Graham’s works defy anti-Muslim image

The State (South Carolina), June 26, 2002 (Opinion)
By VAN KORNEGAY, Guest columnist

Muslims, media pundits and even other evangelicals have taken evangelist Franklin Graham to task for saying he thinks Islam is a “wicked and evil religion.” Some have called on him to keep his relief organization, Samaritan’s Purse, out of Iraq, claiming its presence would be inflammatory.

Many will brand Graham as intolerant and divisive for his words, but they should also consider his work before trying to banish him from the Muslim world. It is work that has not only alleviated human suffering but also has given Christians and Muslims the chance to rub elbows rather than cross swords.

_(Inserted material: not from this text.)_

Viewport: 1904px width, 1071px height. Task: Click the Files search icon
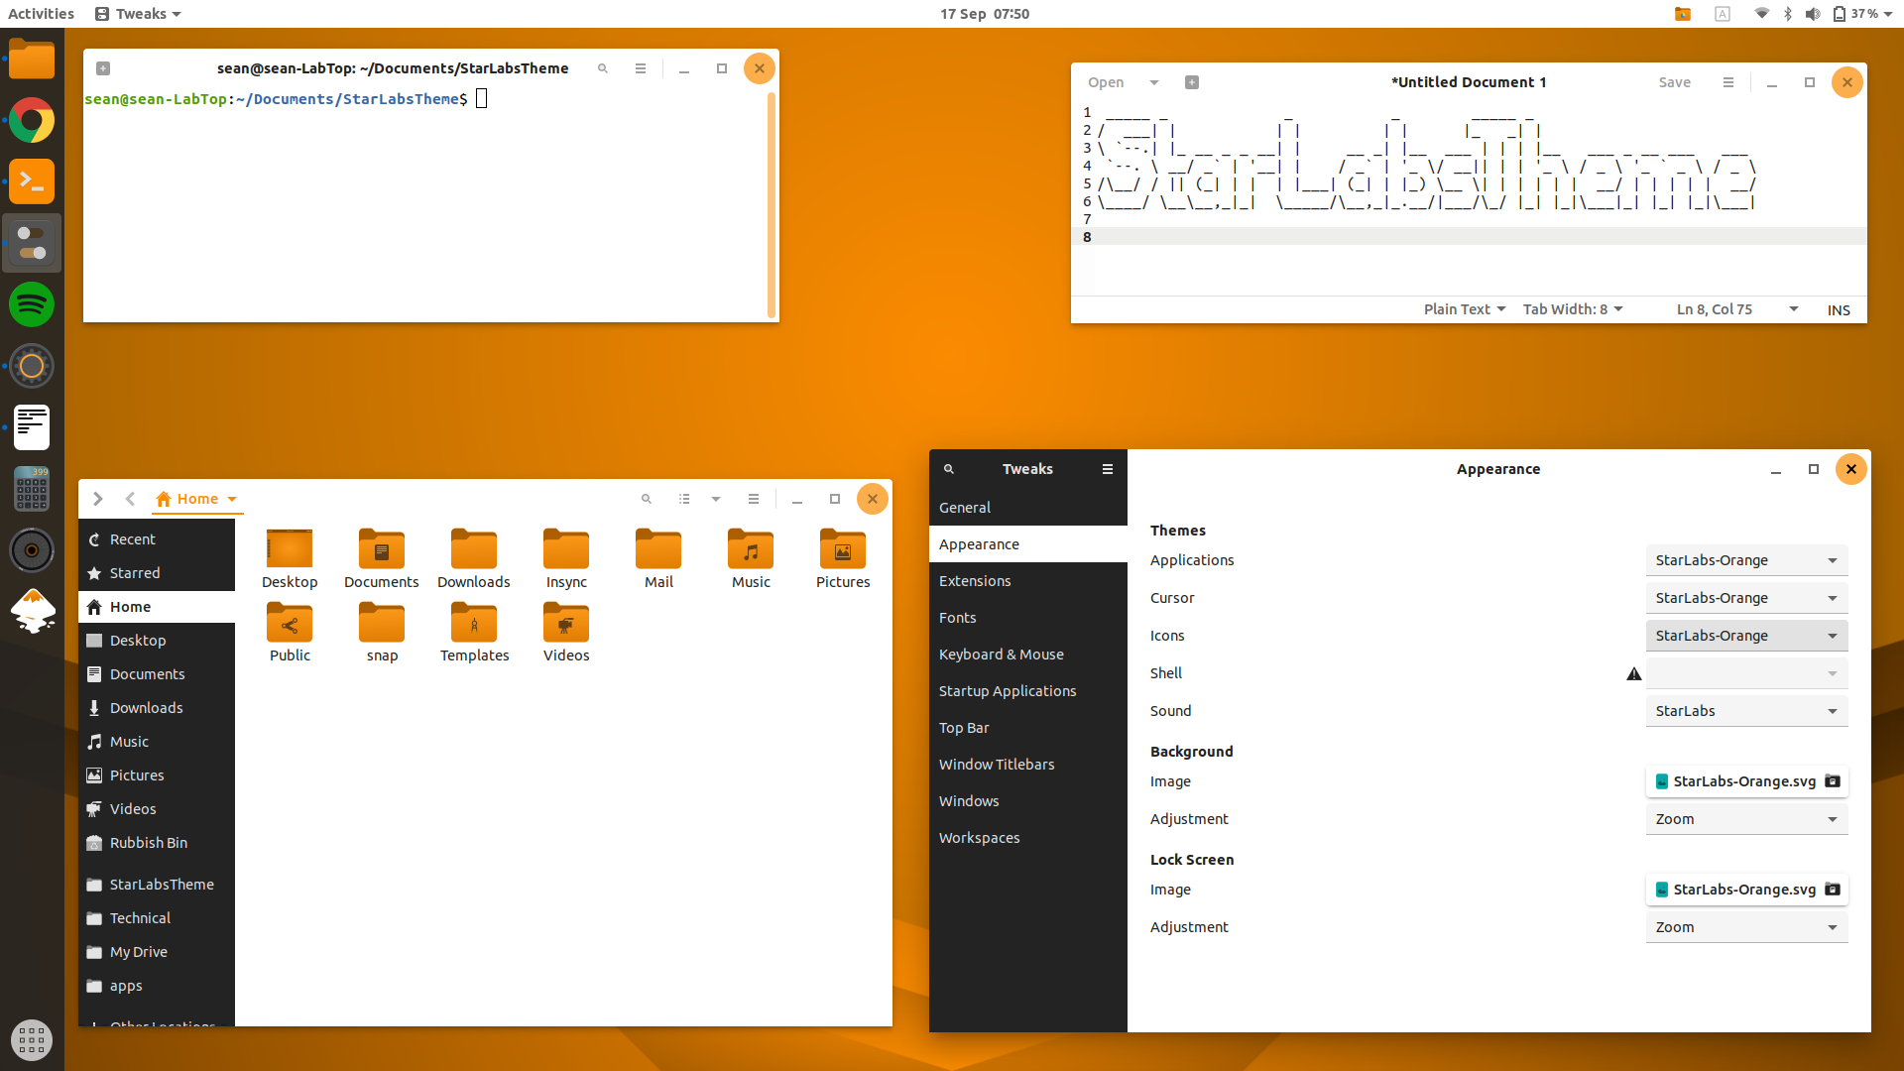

In the summer of 1999 in a boggy field on the Albanian coast, I saw a dozen Samaritan’s Purse staffers build and run a small tent town for 2,000 mostly Muslim refugees who had fled ethnic violence in Kosovo. In less than two months’ time they worked like characters in a fast-forward video erecting tents, digging latrines, installing a water system and starting a bakery.

For many of these refugees, the Serbs were the only people calling themselves Christians they had ever known, and it was these same Christians who had terrorized them and driven them from their homes. It’s no wonder they were a little perplexed that a Christian organization was now coming to their aid.

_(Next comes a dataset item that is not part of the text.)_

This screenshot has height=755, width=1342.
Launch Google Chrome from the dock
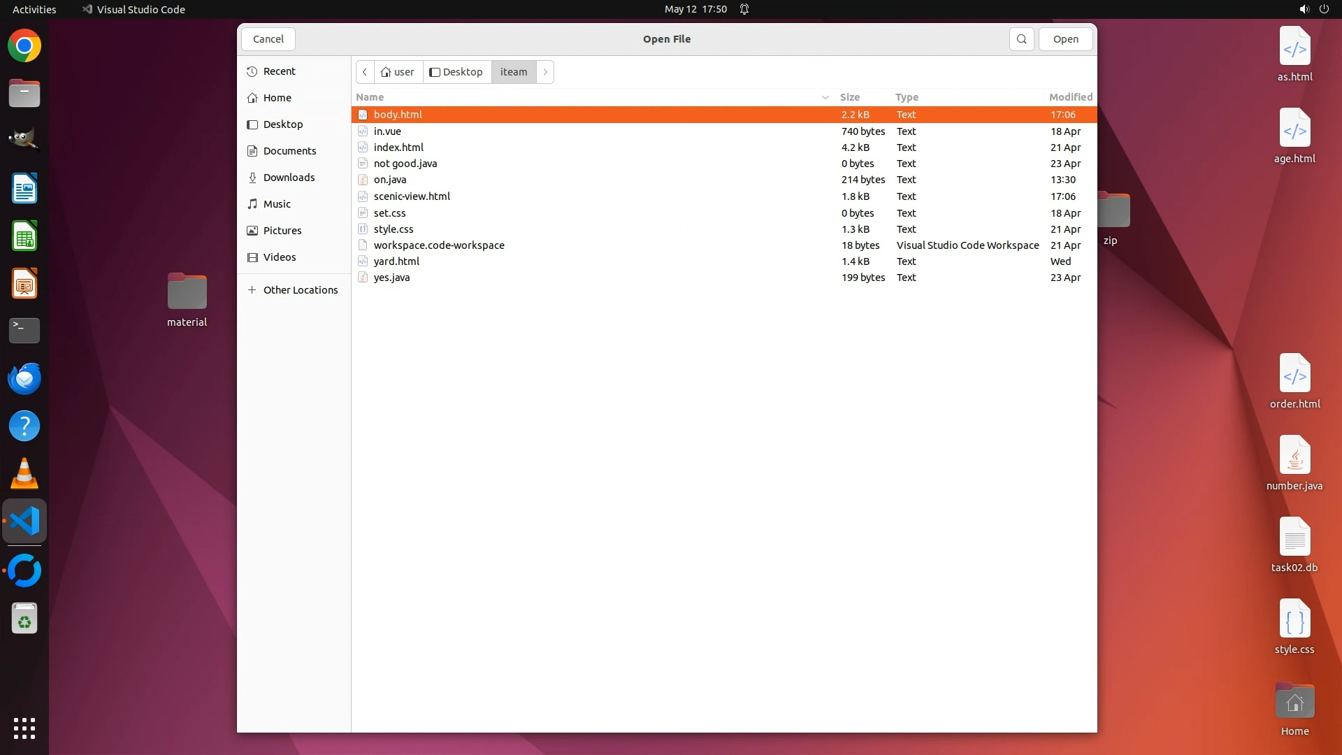pos(24,46)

Samaritan’s Purse relief workers came from all walks of American life — college students and professors, nurses, doctors, retired military, even a short-order cook. They lived in tents alongside the refugees, ate the same food, used the same pit latrines and provided a humane haven from the oppression the Albanians had known for more than 10 years.

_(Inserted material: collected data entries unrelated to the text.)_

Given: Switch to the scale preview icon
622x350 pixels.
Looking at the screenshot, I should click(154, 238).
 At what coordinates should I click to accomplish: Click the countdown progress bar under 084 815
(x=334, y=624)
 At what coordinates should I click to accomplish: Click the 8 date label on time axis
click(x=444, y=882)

The refugees had the freedom to worship any way they wanted, and Samaritan’s Purse training materials even proscribed how staffers should dress and act in order to avoid offending Muslim sensibilities.

But Samaritan’s Purse staffers weren’t the only ones to deliver mercies and lessons that summer. The refugees also defied the violent and extremist image of Muslims many Americans have been tempted to embrace since 9/11. Most had little more than what they could carry with them, yet they were quick to invite the staff into their tents for tea or to share a meager meal. In the evenings staffers and refugees would often gather around a man with a guitar to sing an odd mix of Albanian folk and American camp songs. The music mingled with the fine dust that hovered over the tents at dusk and made the place sound more like a summer camp than a gathering of exiles.

These earnest encounters did not erase the profound differences between Christianity and Islam, and they may have been more accessible in Albania than they will be in the more fundamentalist Middle East. But every Christian who worked in the Samaritan’s Purse camp that summer and every Muslim who had to be there received a vaccination against the idea that the other is nothing more than a monolithic group of hate-filled extremists.

Franklin Graham may never deliver a sermon peppered with fashionable language about interfaith tolerance, but in his work you’ll find a parable or two about interfaith understanding. Platitudes are easy; delivering humanitarian aid in difficult circumstances is hard and sacrificial work that can build bridges across seemingly irreconcilable differences.

Graham’s words may be abrasive, but his record defies the stereotype of a Muslim-baiting crusader, and it reinforces the truth that oftentimes the things we do are more significant than the things we say.

Mr. Kornegay is an associate professor at the USC School of Journalism and Mass Communications.